▸ Task: Exactly the lines from the one containing "Instruction: Open Tolan" through the end of the entries, both ends included, are to be output.
++++ Extracted records
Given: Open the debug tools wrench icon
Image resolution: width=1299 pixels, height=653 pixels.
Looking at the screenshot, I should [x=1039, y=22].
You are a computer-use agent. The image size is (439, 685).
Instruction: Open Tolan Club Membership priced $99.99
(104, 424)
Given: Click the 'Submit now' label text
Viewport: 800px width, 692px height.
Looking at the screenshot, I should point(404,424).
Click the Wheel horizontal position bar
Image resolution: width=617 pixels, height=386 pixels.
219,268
++++++++
▸ Your solution:
Instruction: Open Tolan Club Membership priced $99.99
(104, 424)
Given: Click the 'Submit now' label text
Viewport: 800px width, 692px height.
Looking at the screenshot, I should point(404,424).
Click the Wheel horizontal position bar
Image resolution: width=617 pixels, height=386 pixels.
219,268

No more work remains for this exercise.